Затем они поднялись к рыбоженщине-"Воде". К тому времени, когда ее опустили на пол, дом на улице Фарбрент весь был охвачен огнем, который, наскоро доедая его, поглядывал по сторонам голодным взором. Но евреи из битком набитого гетто, конечно, прекрасно умели бороться с огнем, и от ближайшего фонтана уже передавали по цепочке, ритмично крича, кожаные ведра, чтобы выплеснуть их (к тому времени уже полупустые) к стопам огня. Этого было недостаточно. Но по милости Предвечного, да будет Он благословен, в двух шагах от пожара стояла подпольная сыромятня, досаждавшая соседям своей вонью, но процветавшая, потому что помещалась над маленьким и старым, однако надежным колодцем, из которого дубильщики ежедневно наполняли деревянную цистерну на крыше. И вот несколько мужчин забрались на крышу сыромятни и стали работать топорами; глаза им разъедал дым, но вскоре цистерна была разбита и, как переевший обжора, извергла поток воды на прижавшийся к ней домик. Вода и огонь, давние враги, сцепились и вступили в борьбу, на помощь бросились люди, и с огнем было покончено. Люди плакали и смеялись. Сгорел только один дом, а не вся улица, как бывало. Пришел покой субботний.
Покой: Вечный Покой. Во дворце император приказал зажечь факелы и свечи в многоруких канделябрах, чтобы еще поглядеть на свой портрет.
"Я не бог", - сказал он.
Арчимбольдо склонился, не переставая улыбаться: как скажете.

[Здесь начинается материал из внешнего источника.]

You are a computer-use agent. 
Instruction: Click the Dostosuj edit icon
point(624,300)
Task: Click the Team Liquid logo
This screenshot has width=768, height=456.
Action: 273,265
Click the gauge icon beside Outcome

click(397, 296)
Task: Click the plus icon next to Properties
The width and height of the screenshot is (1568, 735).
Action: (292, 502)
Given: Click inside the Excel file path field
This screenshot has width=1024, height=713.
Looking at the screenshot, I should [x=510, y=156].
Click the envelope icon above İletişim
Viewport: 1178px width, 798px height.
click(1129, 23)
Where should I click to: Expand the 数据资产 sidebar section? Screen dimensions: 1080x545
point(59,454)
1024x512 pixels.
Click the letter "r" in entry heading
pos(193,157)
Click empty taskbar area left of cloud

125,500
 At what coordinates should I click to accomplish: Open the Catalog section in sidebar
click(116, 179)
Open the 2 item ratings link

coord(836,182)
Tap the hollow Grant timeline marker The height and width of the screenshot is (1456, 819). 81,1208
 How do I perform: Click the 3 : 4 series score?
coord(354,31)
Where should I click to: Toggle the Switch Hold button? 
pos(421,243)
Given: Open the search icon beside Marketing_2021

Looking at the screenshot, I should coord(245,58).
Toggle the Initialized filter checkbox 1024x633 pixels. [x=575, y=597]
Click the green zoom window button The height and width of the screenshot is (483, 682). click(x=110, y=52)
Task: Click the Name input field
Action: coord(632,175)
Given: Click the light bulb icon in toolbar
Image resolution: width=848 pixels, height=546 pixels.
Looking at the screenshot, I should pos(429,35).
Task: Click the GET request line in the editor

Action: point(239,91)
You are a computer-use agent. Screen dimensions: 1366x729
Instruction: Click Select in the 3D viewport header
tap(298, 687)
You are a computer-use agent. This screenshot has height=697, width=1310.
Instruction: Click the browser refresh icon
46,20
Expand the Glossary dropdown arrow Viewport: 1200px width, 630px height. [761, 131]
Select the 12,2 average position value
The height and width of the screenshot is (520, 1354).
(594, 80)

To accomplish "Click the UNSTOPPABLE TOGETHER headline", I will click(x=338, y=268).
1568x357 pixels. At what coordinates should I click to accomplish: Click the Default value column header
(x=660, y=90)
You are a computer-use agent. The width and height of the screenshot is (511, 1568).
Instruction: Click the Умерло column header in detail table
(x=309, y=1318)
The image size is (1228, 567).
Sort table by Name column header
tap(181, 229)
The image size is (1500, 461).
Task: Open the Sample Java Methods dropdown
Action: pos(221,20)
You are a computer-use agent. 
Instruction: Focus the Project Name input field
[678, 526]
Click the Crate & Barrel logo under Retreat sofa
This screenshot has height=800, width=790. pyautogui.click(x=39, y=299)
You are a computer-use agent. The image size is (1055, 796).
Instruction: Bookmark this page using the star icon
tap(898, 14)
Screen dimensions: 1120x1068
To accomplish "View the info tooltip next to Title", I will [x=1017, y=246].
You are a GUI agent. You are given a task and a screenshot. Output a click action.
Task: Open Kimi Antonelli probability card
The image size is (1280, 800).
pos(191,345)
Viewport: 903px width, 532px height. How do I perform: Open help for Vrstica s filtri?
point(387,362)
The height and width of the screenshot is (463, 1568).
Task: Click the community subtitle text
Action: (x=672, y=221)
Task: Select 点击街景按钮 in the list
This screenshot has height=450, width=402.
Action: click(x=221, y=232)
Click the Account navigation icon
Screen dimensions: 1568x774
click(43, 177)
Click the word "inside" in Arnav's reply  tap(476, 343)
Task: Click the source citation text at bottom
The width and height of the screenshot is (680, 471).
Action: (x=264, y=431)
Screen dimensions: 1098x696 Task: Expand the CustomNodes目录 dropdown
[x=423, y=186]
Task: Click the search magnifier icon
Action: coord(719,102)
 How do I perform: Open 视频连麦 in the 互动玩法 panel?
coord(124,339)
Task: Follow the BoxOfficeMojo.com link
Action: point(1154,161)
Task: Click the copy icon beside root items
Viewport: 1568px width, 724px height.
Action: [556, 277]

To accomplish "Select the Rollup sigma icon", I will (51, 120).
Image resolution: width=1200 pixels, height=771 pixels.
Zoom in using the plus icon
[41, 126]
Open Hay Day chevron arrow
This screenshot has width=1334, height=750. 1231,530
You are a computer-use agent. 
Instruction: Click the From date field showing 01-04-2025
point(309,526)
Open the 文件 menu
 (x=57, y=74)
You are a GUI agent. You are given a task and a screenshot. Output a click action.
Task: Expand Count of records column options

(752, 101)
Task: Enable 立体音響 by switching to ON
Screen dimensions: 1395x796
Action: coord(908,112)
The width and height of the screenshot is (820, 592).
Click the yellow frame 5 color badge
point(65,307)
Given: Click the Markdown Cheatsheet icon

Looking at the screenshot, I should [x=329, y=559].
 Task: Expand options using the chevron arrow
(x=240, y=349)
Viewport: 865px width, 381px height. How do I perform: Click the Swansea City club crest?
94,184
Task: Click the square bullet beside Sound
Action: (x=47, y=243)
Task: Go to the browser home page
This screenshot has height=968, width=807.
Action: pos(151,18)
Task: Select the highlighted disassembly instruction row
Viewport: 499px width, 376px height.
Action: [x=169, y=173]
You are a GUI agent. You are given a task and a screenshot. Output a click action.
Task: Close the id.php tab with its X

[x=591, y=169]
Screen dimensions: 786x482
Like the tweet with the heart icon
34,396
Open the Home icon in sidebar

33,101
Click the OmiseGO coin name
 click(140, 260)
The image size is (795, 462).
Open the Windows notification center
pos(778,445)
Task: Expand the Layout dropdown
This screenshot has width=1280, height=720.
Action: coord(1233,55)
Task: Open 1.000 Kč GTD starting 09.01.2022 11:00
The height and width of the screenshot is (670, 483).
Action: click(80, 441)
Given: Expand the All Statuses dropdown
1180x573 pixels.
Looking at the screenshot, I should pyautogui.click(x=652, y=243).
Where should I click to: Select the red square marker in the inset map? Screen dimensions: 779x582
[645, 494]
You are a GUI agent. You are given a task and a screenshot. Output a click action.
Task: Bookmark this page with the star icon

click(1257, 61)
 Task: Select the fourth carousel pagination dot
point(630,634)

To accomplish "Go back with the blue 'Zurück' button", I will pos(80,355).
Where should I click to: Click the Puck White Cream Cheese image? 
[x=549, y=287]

"Я не смог дать людям то, что хотел".
"Народ любит ваше величество за милость, которую вы явили".
"Иными словами, - заметил император, - за то зло, которого я не совершил".
Арчимбольдо еще раз поклонился.
Император ошибся, ошибся, как ошибался во всем. Он верил, что, запершись во дворце и изучая алхимию, научившись ускорять рождение золота из не-золота, приблизит и возвращение Золотого Века. Какую благодарность он бы заслужил! Но чего в Золотом Веке не было, так это золота. Он заключал в себе мир, а не правосудие; свободу, а не могущество; достаток, а не барыш. Златая пшеница; златая вишня; златой кабачок; златой виноград: но не золото.
Что там говорил этот итальянец, монах-расстрига. Труд уничтожил Золотой Век и породил несправедливость, нужду и неравенство. А исправить это можно еще большим трудом.
Он не должен останавливаться, как не могут остановиться плодоносные времена года. Даже Зима не застывает в неподвижности, но вынашивает в холодном сердце Весну. Он должен трудиться, и не ради себя самого; закатать рукава и смиренно трудиться. Миропомазав главу, Бог не отнял силу у его рук.
Что же он должен сделать? Прежний страх овладел его сердцем. Сделать он ничего не мог. Все, что он пытался свершить, закончено не было; на нем проклятье или грех, изъян, словно косоглазие или колченогость; он говорит одному: приди - и тот уходит; говорит другому: уйди - и тот является.
Итальянец говорил: он знает, что нужно сделать и как. Полагая, что сам он знает лучше, император тогда не дал себе труда выслушать.
Любовь, Память, Матезис. Как он там говорил. Но Любовь из них больше.
"Позовите его снова", - сказал император. От неожиданно прозвучавшего приказа все вздрогнули.
"Позвать…" - подсказал поспешивший к нему Страда.
"Того итальянского монаха. Вы знаете: Браун или Бруин, невысокий парень, на медведя похож; ну, вспомните!"
"Бруно".
"Позовите его снова".
Страда поклонился, быстро попятился и, едва оказавшись за дверью, кликнул слуг.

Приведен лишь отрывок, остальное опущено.